Look through the listing below, find every line with the string "computer", and copy it.

=== DATA EXTRACTS ===
-------

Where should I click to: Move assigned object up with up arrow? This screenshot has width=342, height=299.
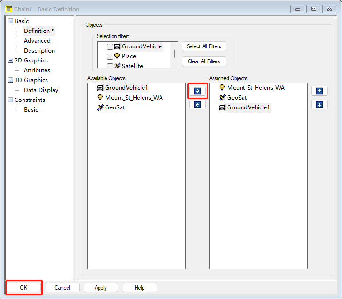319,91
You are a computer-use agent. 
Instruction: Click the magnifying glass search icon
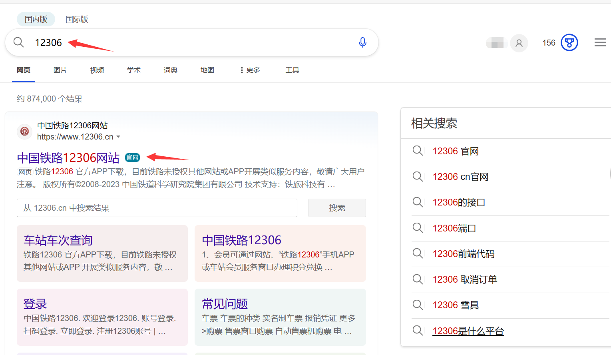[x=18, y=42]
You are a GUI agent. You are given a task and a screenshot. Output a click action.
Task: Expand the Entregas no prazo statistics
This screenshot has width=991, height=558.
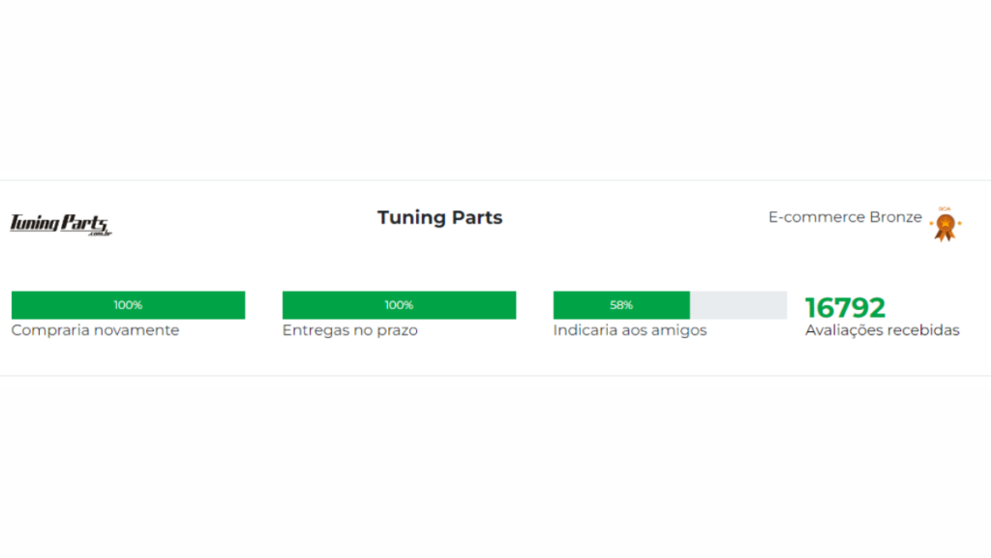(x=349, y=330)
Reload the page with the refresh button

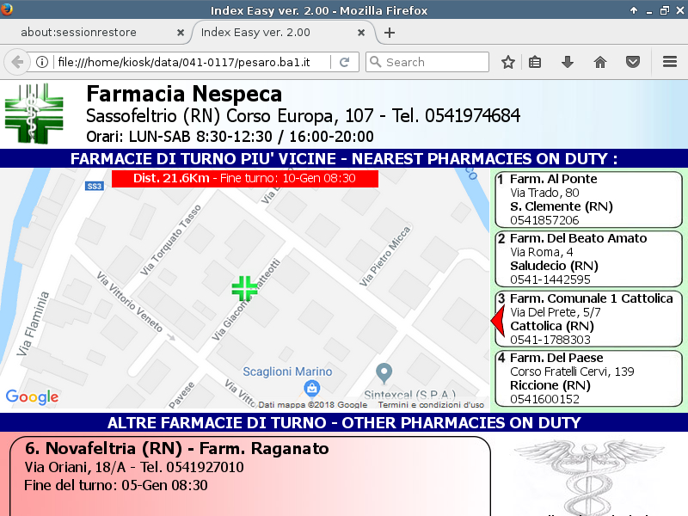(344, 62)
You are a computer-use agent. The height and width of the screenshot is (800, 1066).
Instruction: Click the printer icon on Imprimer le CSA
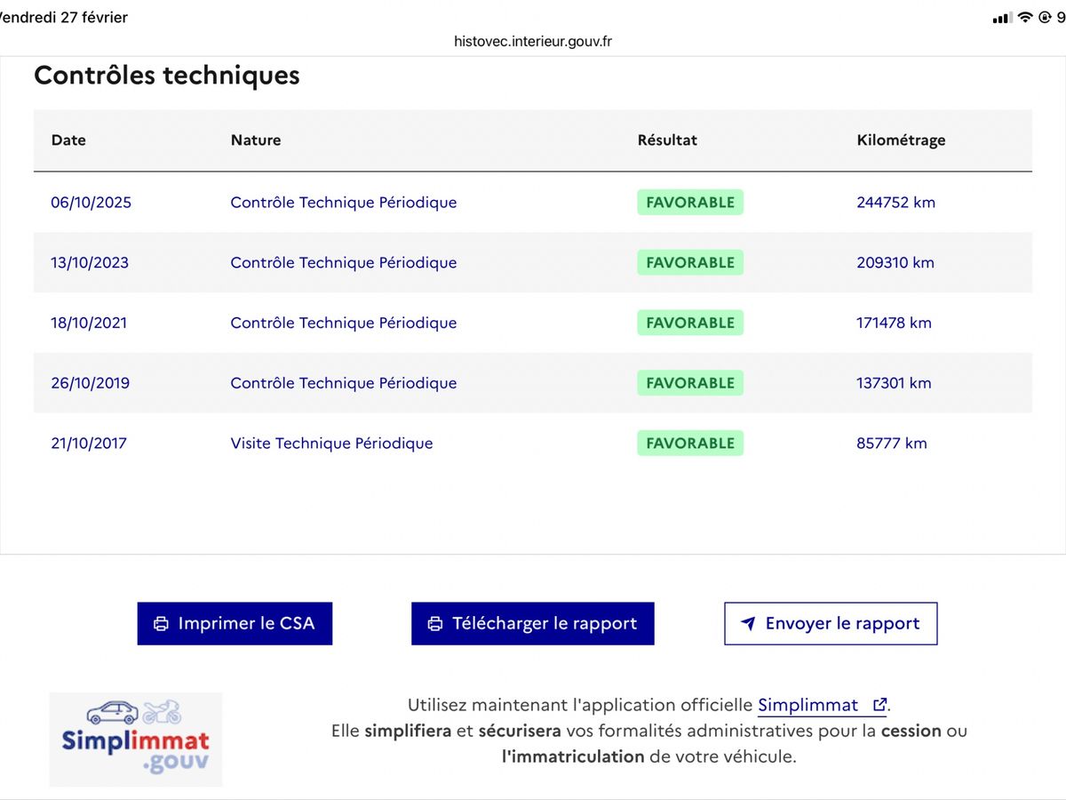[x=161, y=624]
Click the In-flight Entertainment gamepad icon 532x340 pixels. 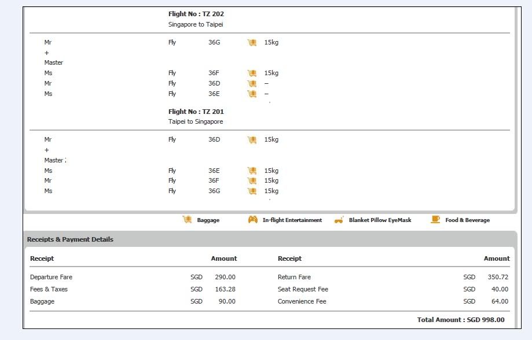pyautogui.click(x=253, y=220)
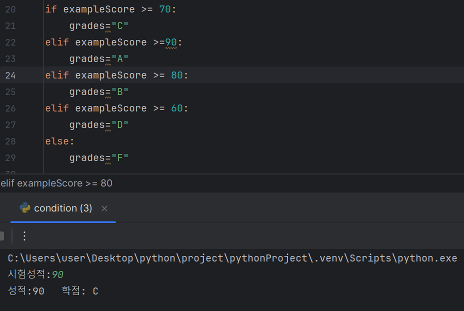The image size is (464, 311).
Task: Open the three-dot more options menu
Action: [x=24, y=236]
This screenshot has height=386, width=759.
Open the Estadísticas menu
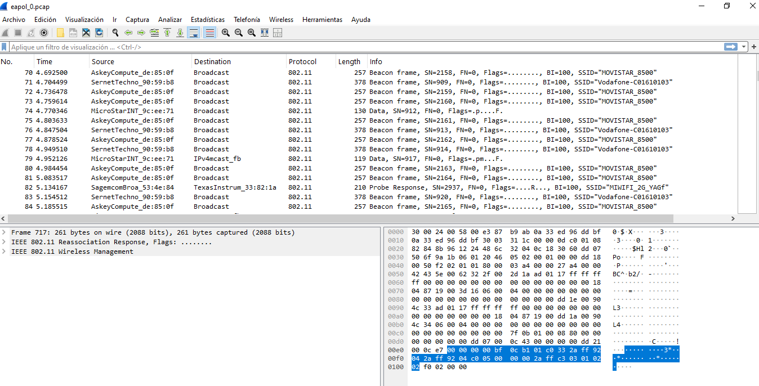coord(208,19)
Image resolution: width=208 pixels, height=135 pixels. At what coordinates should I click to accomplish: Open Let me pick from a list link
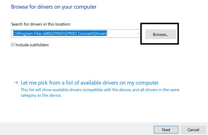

-------

=== TASK RESULT ===
You are a computer-use agent. 
You are a computer-use agent. The height and width of the screenshot is (800, 1066).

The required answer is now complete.